> Problem
Your whole reply should be the lines from the one that contains "Instruction: Collapse the Tools tree group" through the last line of the listing, copied exactly.

> Given records
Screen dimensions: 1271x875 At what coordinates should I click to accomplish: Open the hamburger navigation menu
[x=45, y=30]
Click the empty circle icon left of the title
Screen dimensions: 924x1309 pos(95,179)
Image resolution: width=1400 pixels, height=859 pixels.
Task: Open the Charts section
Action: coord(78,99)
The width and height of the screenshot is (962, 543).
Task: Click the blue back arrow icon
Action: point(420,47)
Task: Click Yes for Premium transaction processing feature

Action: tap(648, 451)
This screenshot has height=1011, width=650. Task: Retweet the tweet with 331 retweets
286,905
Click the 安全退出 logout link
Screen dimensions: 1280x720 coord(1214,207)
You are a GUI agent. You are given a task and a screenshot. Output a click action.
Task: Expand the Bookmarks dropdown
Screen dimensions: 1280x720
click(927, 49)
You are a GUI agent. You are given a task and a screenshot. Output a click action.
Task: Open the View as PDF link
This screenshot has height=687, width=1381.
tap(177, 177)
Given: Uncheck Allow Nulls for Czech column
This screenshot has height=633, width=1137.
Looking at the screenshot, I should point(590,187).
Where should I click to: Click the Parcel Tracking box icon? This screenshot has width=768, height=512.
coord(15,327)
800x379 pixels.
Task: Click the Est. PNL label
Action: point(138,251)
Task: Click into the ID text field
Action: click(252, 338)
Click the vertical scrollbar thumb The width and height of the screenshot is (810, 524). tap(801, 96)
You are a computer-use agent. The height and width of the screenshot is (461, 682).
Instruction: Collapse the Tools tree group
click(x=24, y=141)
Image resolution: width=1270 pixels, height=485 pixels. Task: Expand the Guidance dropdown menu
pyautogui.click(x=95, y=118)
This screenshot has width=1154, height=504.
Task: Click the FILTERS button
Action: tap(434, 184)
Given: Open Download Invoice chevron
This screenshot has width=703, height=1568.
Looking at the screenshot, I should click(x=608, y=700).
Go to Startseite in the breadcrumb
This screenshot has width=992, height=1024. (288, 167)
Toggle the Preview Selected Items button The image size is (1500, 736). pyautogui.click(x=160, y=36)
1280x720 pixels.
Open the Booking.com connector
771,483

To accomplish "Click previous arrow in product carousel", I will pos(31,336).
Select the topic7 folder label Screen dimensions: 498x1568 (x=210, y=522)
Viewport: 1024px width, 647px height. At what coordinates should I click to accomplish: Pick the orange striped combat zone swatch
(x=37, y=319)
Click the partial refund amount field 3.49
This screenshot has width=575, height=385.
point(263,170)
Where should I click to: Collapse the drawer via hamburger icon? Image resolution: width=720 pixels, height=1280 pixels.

> Answer to this task
Instruction: Collapse the Tools tree group
click(x=24, y=141)
Image resolution: width=1270 pixels, height=485 pixels. Task: Expand the Guidance dropdown menu
pyautogui.click(x=95, y=118)
This screenshot has width=1154, height=504.
Task: Click the FILTERS button
Action: tap(434, 184)
Given: Open Download Invoice chevron
This screenshot has width=703, height=1568.
Looking at the screenshot, I should click(x=608, y=700).
Go to Startseite in the breadcrumb
This screenshot has width=992, height=1024. (288, 167)
Toggle the Preview Selected Items button The image size is (1500, 736). pyautogui.click(x=160, y=36)
1280x720 pixels.
Open the Booking.com connector
771,483

To accomplish "Click previous arrow in product carousel", I will pos(31,336).
Select the topic7 folder label Screen dimensions: 498x1568 (x=210, y=522)
Viewport: 1024px width, 647px height. At what coordinates should I click to accomplish: Pick the orange striped combat zone swatch
(x=37, y=319)
Click the partial refund amount field 3.49
This screenshot has width=575, height=385.
point(263,170)
Where should I click to: Collapse the drawer via hamburger icon? Image resolution: width=720 pixels, height=1280 pixels.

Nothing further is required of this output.